Nutritional status: This describes whether the body is receiving the nutrients it needs to function properly. Vitamins, minerals, proteins, healthy fats, and hydration all influence immune function, tissue repair, energy production, detoxification, and overall resilience during illness and recovery.
Immune resilience: This is the immune system's ability to respond appropriately to threats while remaining balanced and strong over time. A resilient immune system helps identify abnormal cells, manage inflammation, and support the body's natural defence mechanisms.
Mitochondrial health: Mitochondria are often called the "powerhouses" of the cell because they produce cellular energy. When mitochondria become damaged or dysfunctional, cells may struggle to produce energy efficiently, regulate repair processes, or maintain normal cellular communication. (See our blog post about the Mitochondria here.)
Inflammatory burden: This refers to the overall level of inflammation present in the body. While short-term inflammation is part of healing, chronic inflammation can place ongoing stress on tissues and may contribute to disease progression, immune imbalance, and cellular damage over time.
Tumour microenvironments: A tumour does not exist in isolation; the tumour microenvironment includes the surrounding blood vessels, immune cells, connective tissue, signalling molecules, oxygen levels, and nutrients that interact with the tumour itself. This environment can either help slow cancer growth or support its survival and spread.
Cancer stem cell behaviour: Cancer stem cells are a small group of highly adaptive cells believed to help drive recurrence, resistance, and metastasis. Their "behaviour" refers to how they survive treatment, remain dormant, repair themselves, communicate with surrounding tissues, and potentially regenerate tumour growth later on.

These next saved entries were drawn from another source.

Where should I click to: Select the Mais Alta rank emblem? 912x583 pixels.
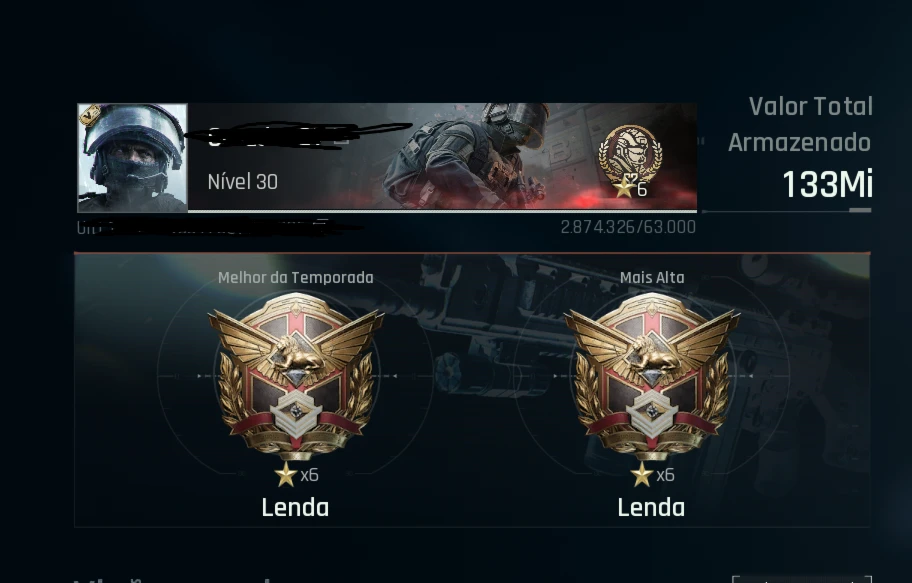(x=652, y=376)
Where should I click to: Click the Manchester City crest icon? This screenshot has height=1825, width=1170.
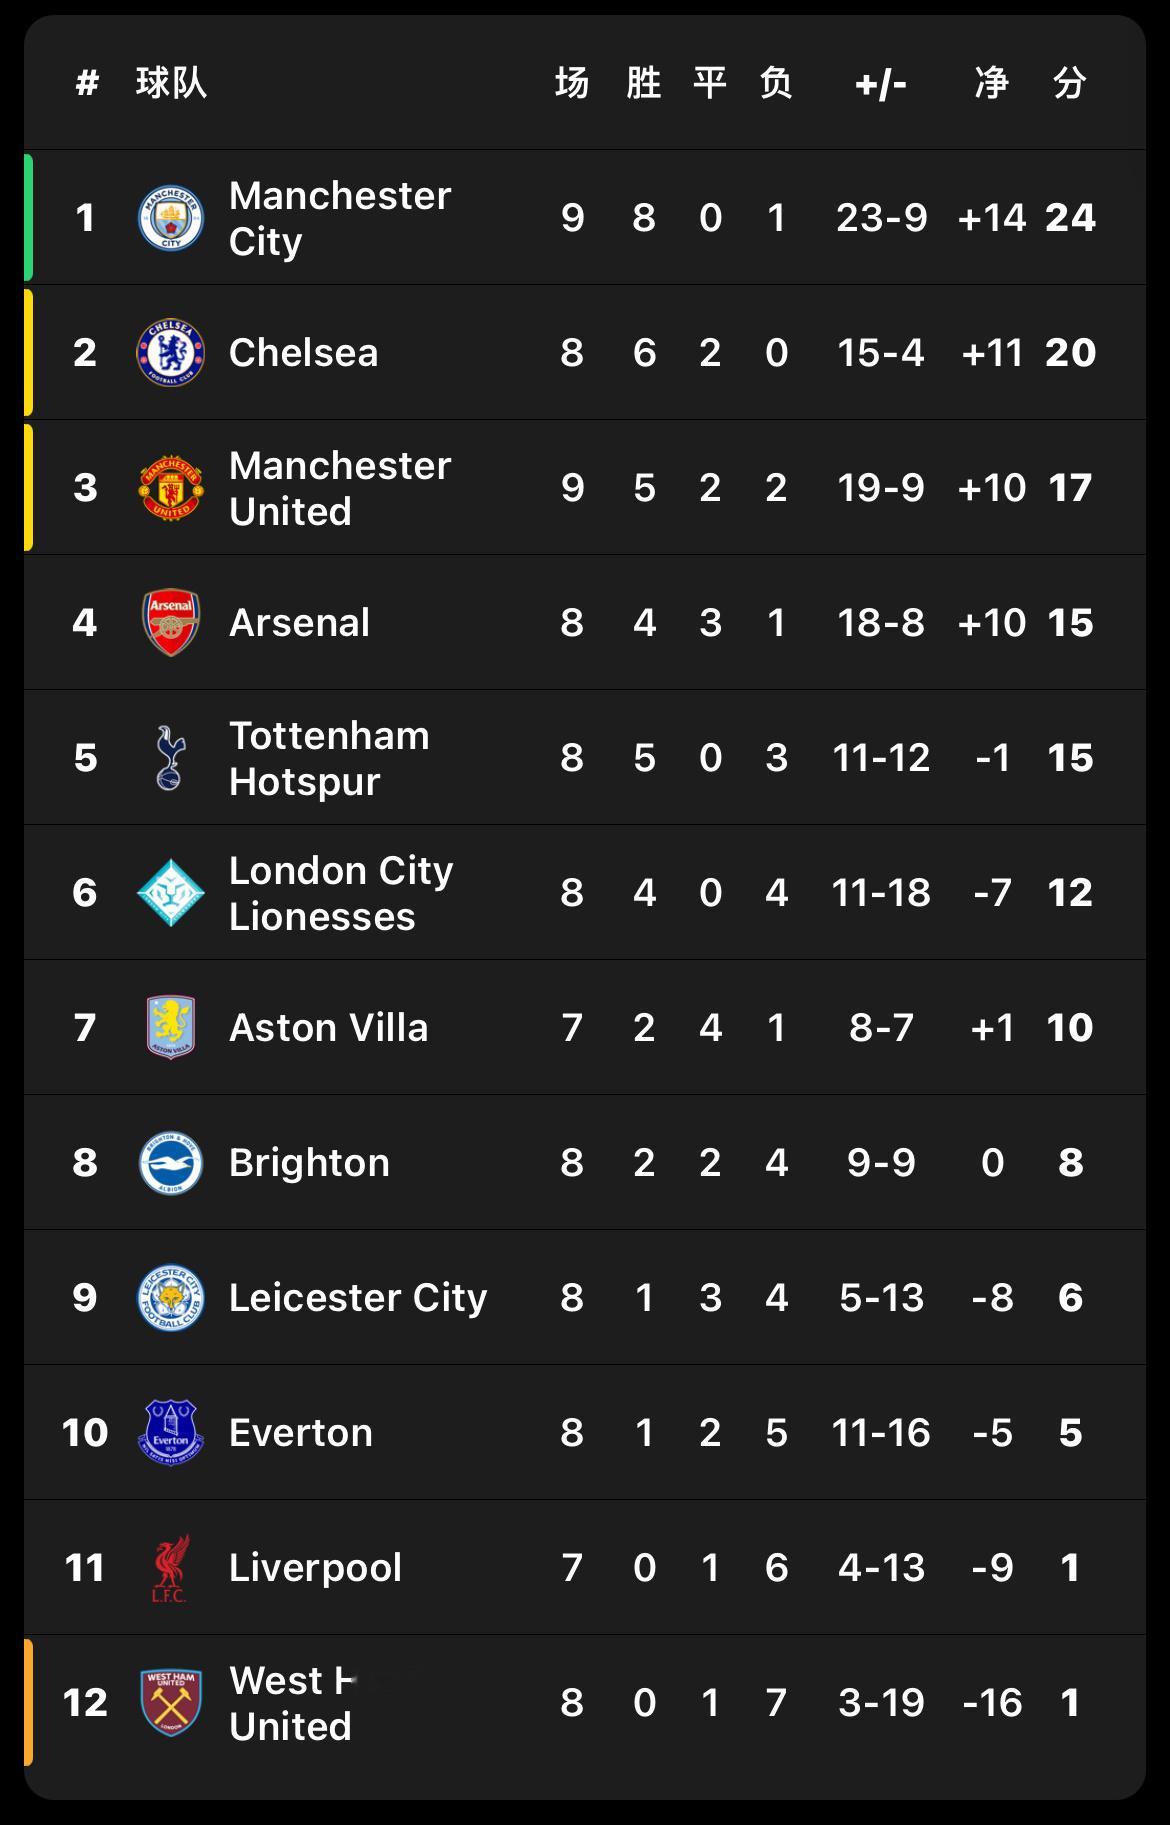(171, 217)
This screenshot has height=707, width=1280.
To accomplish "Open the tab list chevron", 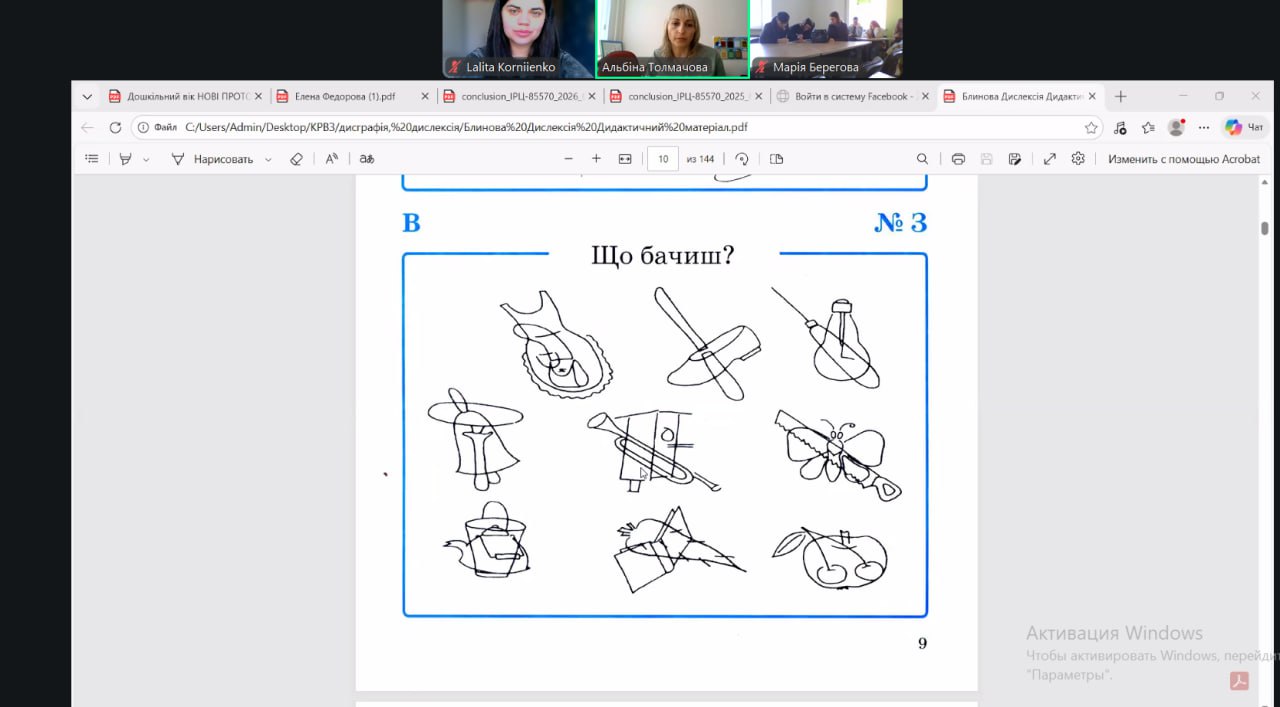I will coord(87,97).

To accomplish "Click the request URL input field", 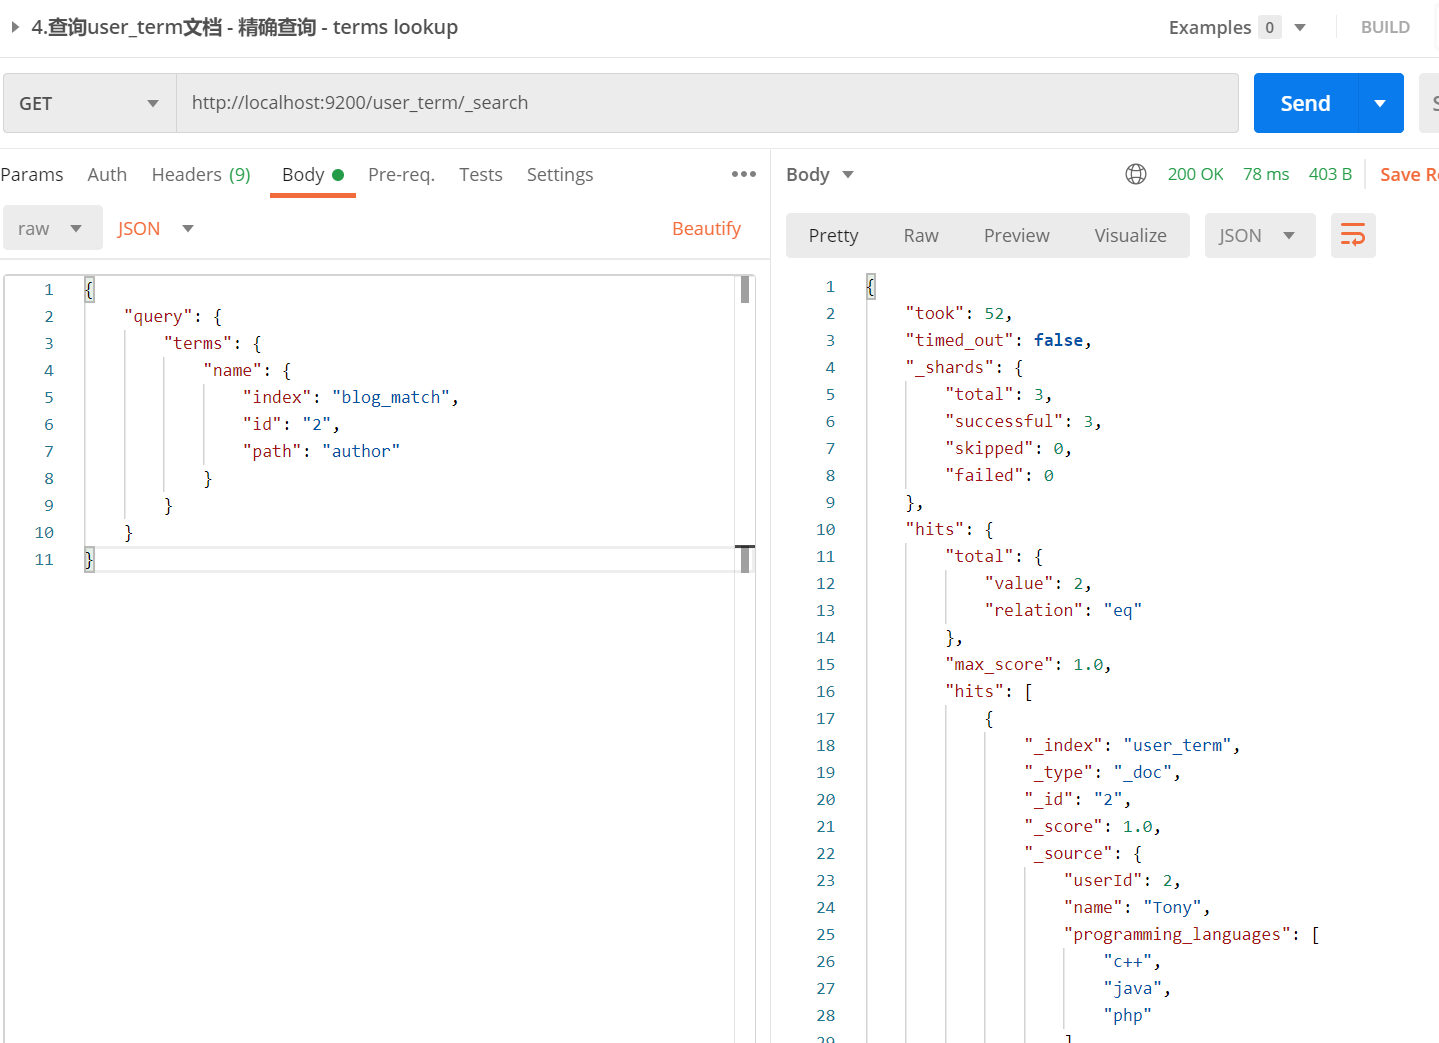I will click(706, 103).
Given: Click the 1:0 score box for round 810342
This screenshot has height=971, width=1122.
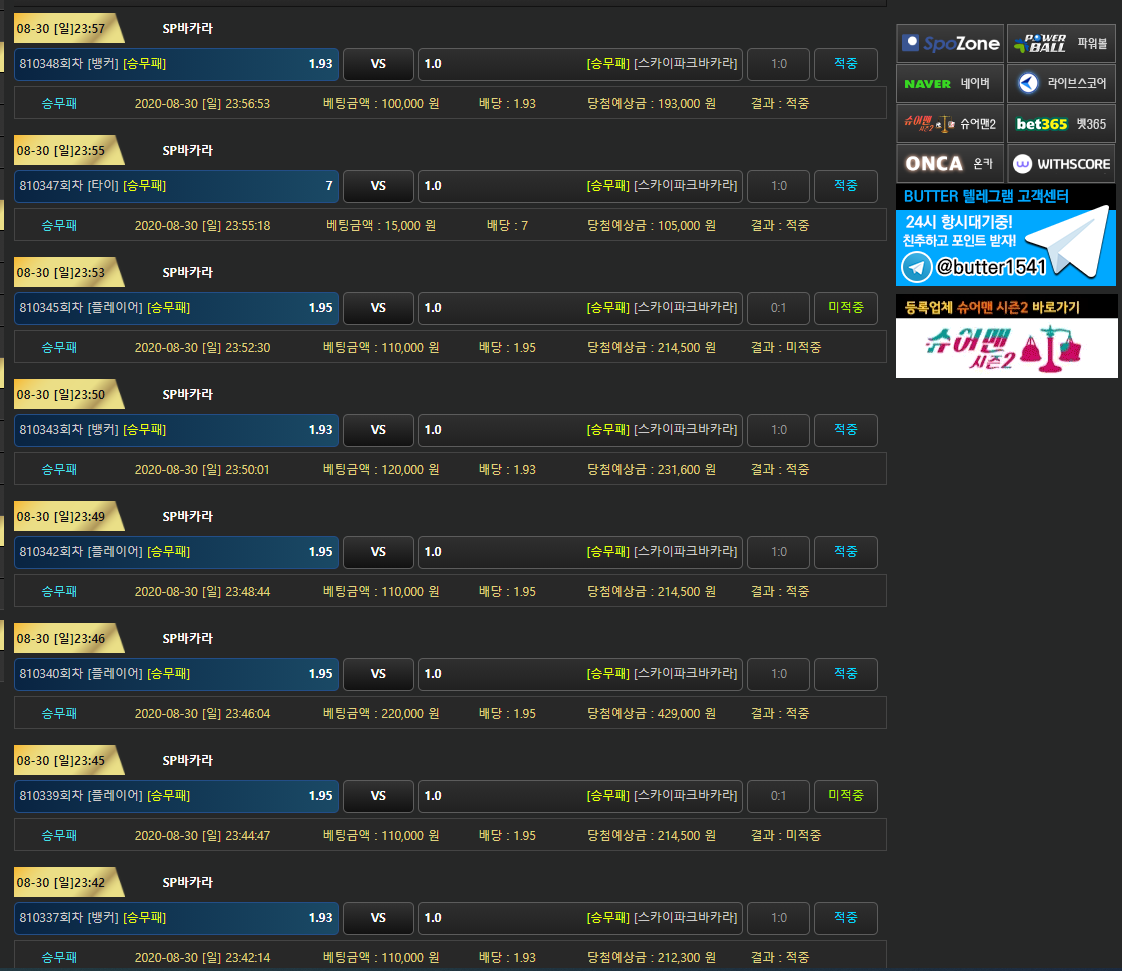Looking at the screenshot, I should point(779,552).
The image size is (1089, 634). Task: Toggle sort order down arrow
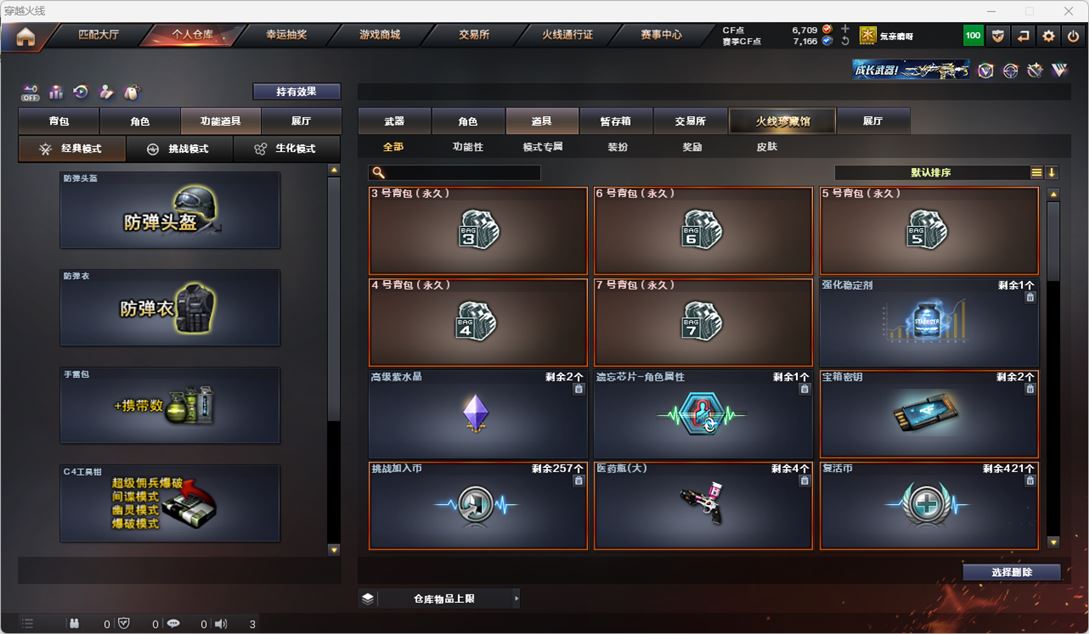pyautogui.click(x=1051, y=172)
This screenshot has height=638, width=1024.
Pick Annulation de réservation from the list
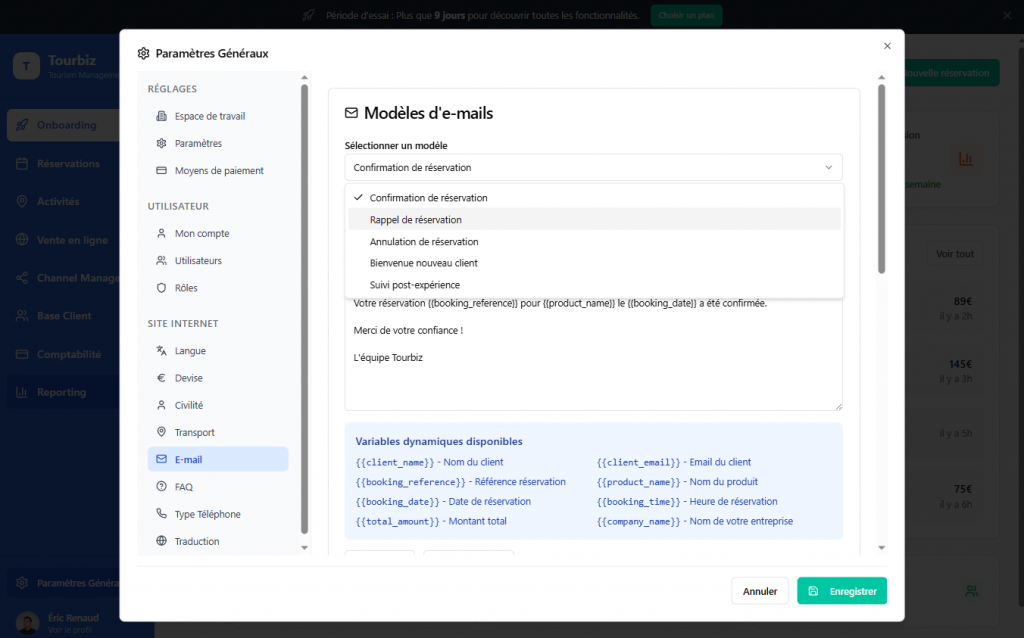pos(424,242)
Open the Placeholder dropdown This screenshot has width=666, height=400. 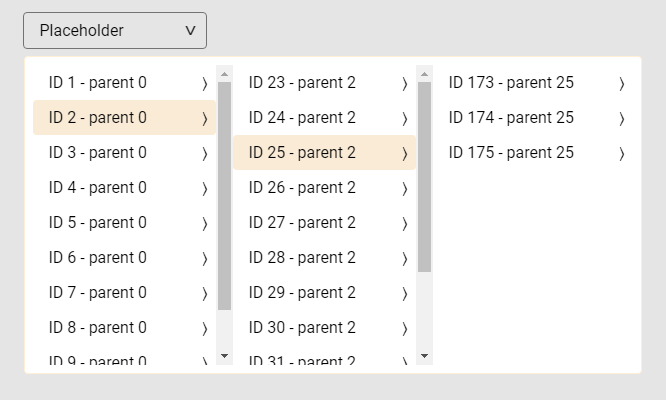coord(115,31)
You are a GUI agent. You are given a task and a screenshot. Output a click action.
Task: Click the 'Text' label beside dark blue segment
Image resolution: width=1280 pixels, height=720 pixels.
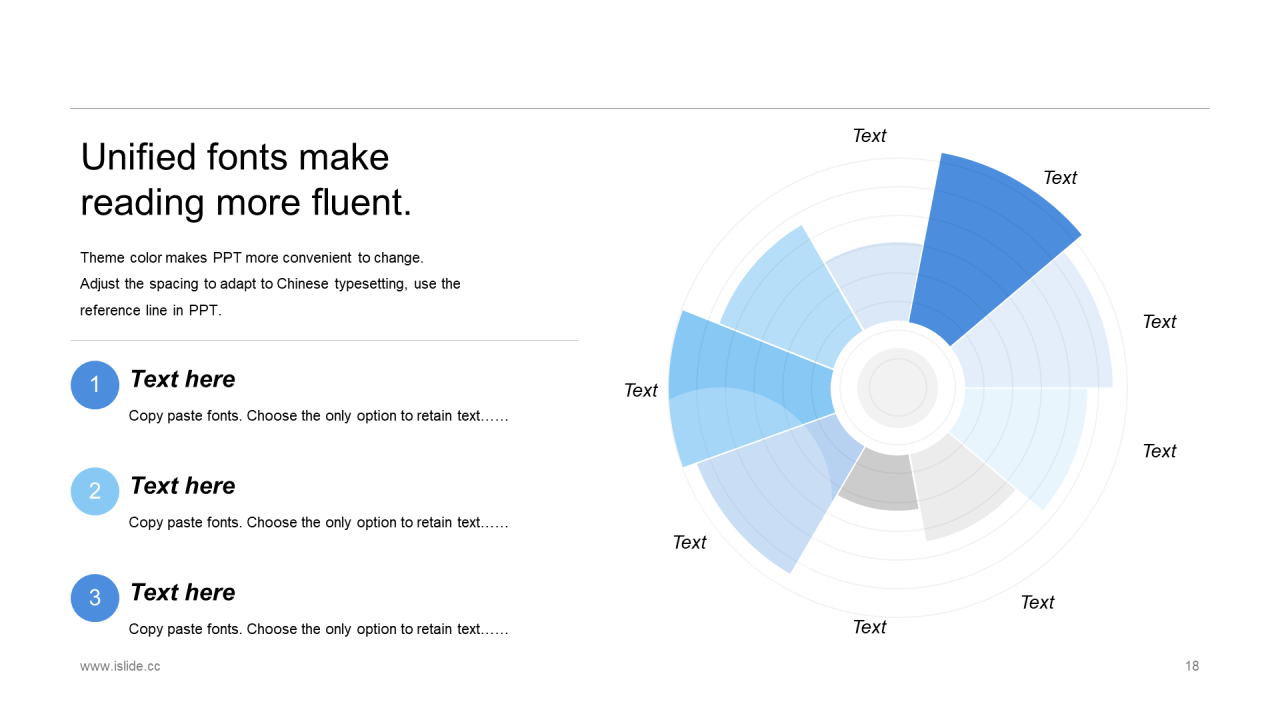coord(1060,178)
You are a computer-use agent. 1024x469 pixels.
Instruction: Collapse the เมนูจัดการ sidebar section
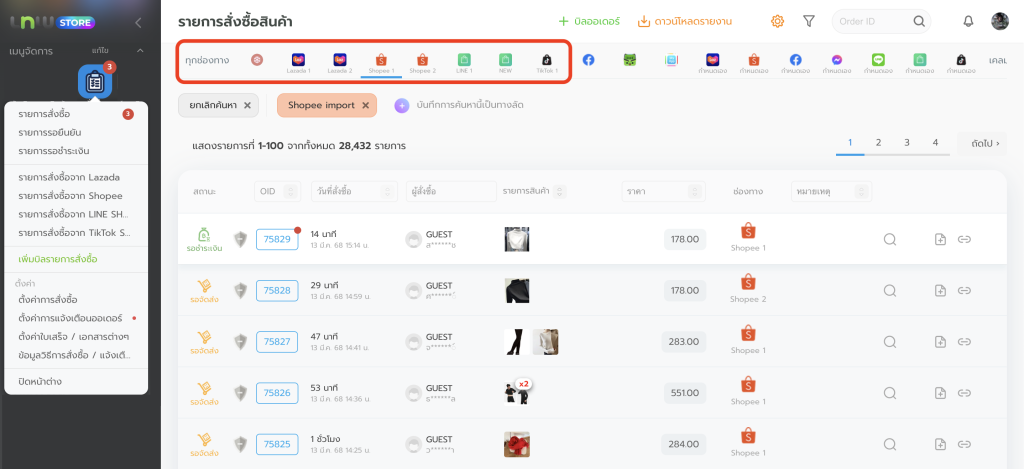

The goal is not only to reduce visible disease, but also to better understand the mechanisms that may contribute to recurrence over time.

CSCs are becoming one of the most important areas of modern oncology research because they help explain why some cancers return despite aggressive conventional treatments. These cells can adapt, survive under stress, remain dormant, and potentially regenerate tumour growth long after therapy ends.

As research continues to evolve, so does the opportunity to approach healing with greater awareness, education, and support. At Harmova, we are here to support our clients by providing knowledge, as well as the products to help in their cancer healing journey.

This article is intended for educational purposes only and is not medical advice. Always consult with a qualified healthcare / wellness professional regarding treatment decisions or strategies.